Reference: https://docs.aws.amazon.com/dms/latest/userguide/CHAP_ReplicationInstance.html

### 7.3 DocumentDB
If the Document DB Cluster does not have a replica in a different AZ, it will be flagged as a potential issue.

Reference: https://docs.aws.amazon.com/documentdb/latest/developerguide/failover.html

### 7.4 Storage Gateway
Storage Gateway, when deployed on AWS, runs on a single Amazon EC2 instance. Therefore this is a single-point of availability failure for any applications expecting highly available access to application storage. Such storage gateways will be flagged as part of this check as a potential issue.

Customers who are running Storage Gateway as a mechanism for providing file-based application storage that require high-availability should consider migrating their workloads to Amazon EFS, FSx, or other storage services that can provide higher availability architectures than Storage Gateway.

### 7.5 Elastic File System
This check tags both of the following scenarios as potential issues:
1. Running an "EFS One Zone" deployment
2. Running "EFS Standard" class deployment with a mount target in only one AZ.

Customers that have chosen to deploy a One Zone class of storage, should ensure these workloads are not "mission-critical" that require high-availability and that the choice was made appropriately.

For customers identified that are running a Standard class EFS deployment, where multi-az replication is provided by the service, they have only a single mount target to access their file systems.
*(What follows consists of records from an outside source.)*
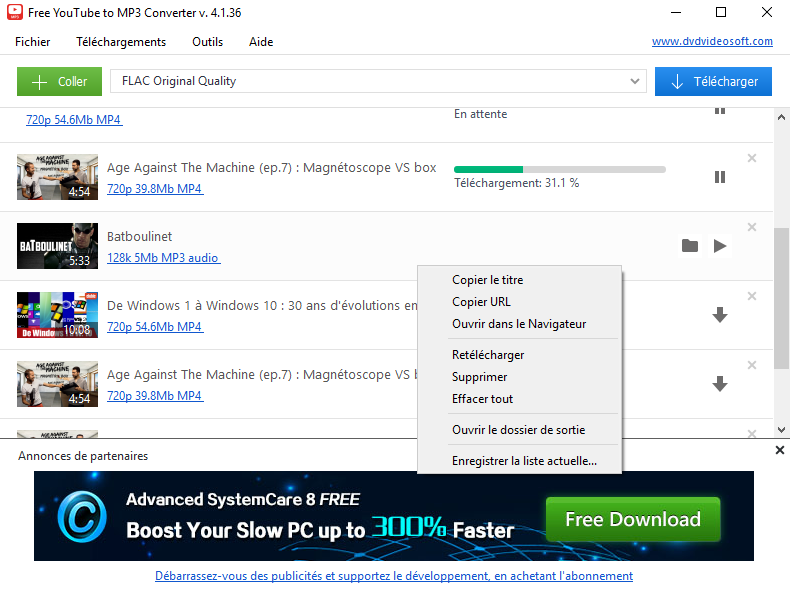Choose Retélécharger from the context menu
The image size is (790, 589).
[488, 355]
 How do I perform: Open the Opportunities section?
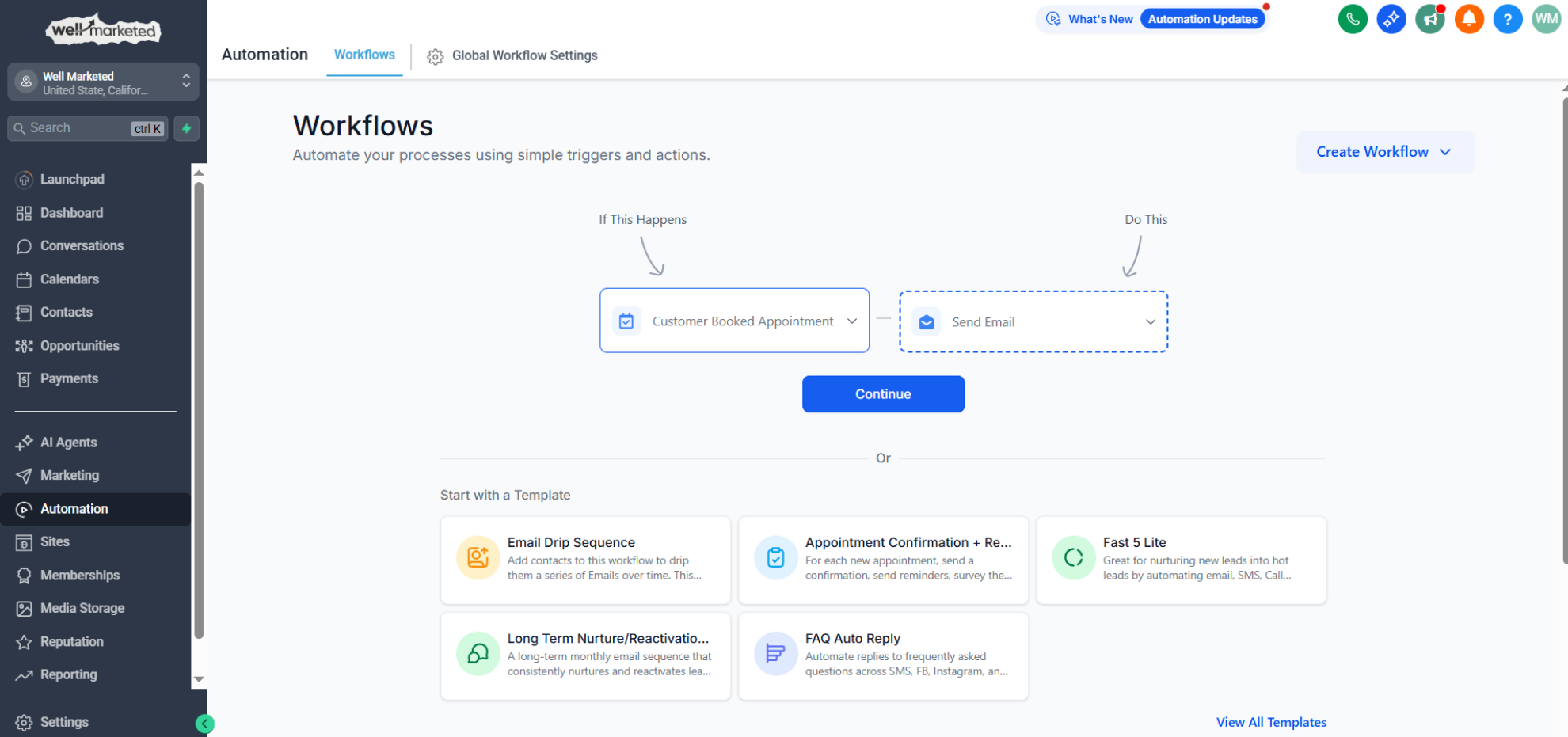(79, 345)
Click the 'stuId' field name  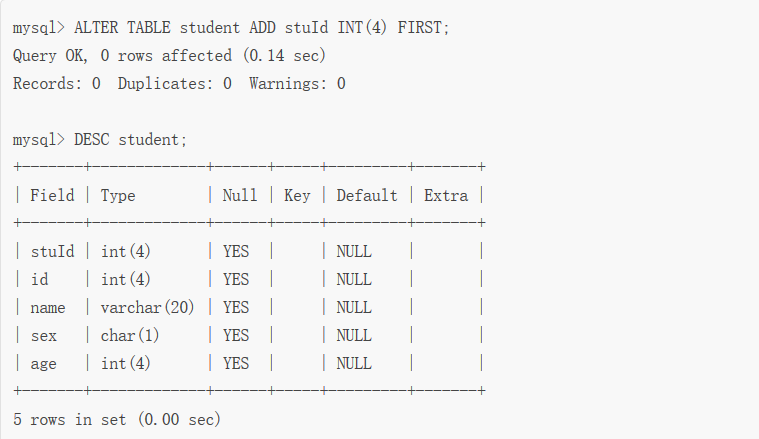(52, 251)
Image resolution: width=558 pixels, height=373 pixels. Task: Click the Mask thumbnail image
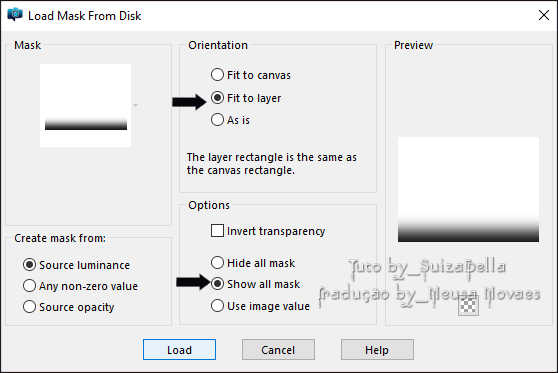[x=85, y=105]
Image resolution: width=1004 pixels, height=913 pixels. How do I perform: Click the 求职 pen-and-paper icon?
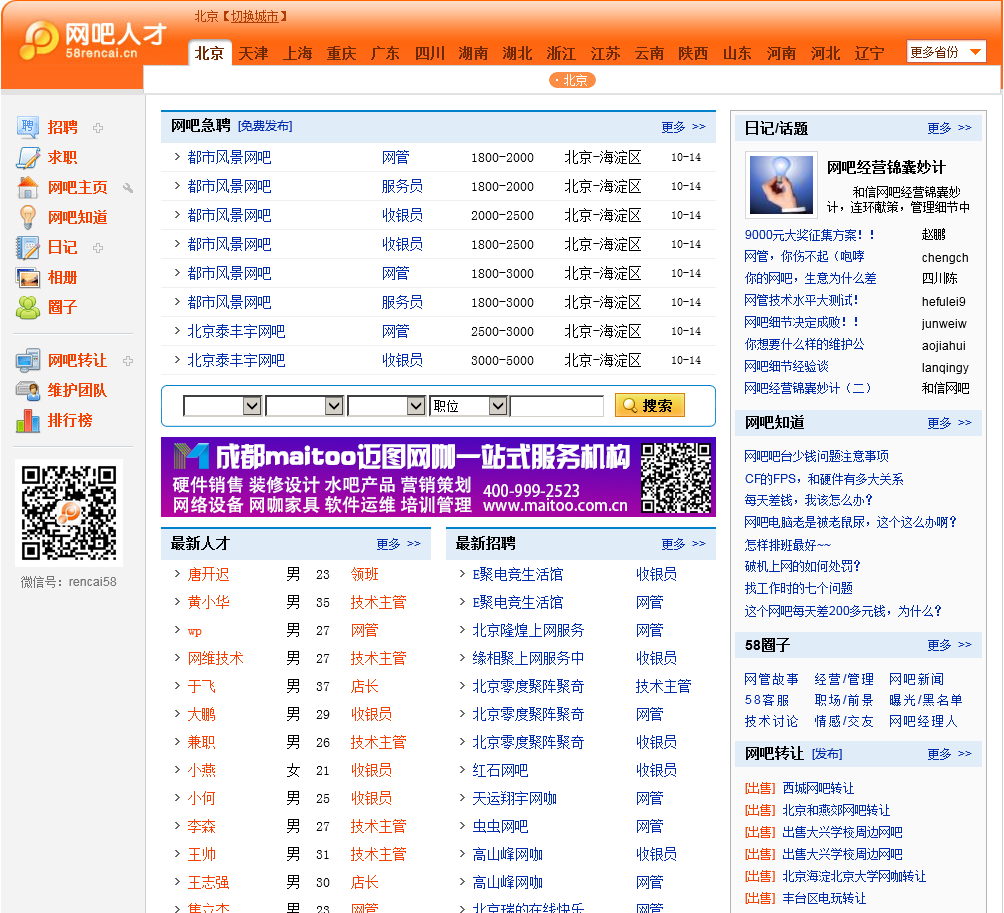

If an availability issue were to occur in that availability zone, the customer would lose access to the EFS deployment, even though other AZs/subnets were unaffected.

### 7.6 Opensearch
Any single-node domains, as well as OpenSearch domains with multiple nodes all of which are deployed within the same Availability Zone would be flagged as a potential issue by this tool.

### 7.7 FSx
Any FSx Windows systems deployed as Single-AZ is flagged as a potential issue by this tool.

Customers have the option to choose a Mulit-AZ or Single-AZ deployment when creating their file server deployment.

### 7.8 Lambda
Any Lambda function that is configured only to execute in a single Availability Zone are flagged as a potential issue.
Reference: https://docs.aws.amazon.com/lambda/latest/dg/security-resilience.html

### 7.9 Elasticache
The following clusters are flagged as potential Single AZ issues

1. All Memcached clusters - Data is not replicated between memcached cluster nodes. Even if a customer has deployed nodes across multiple availability zones, the data present on any nodes that have a loss of availability (related to those hosts or their AZ) will result in the data in those cache nodes being unavailable as well.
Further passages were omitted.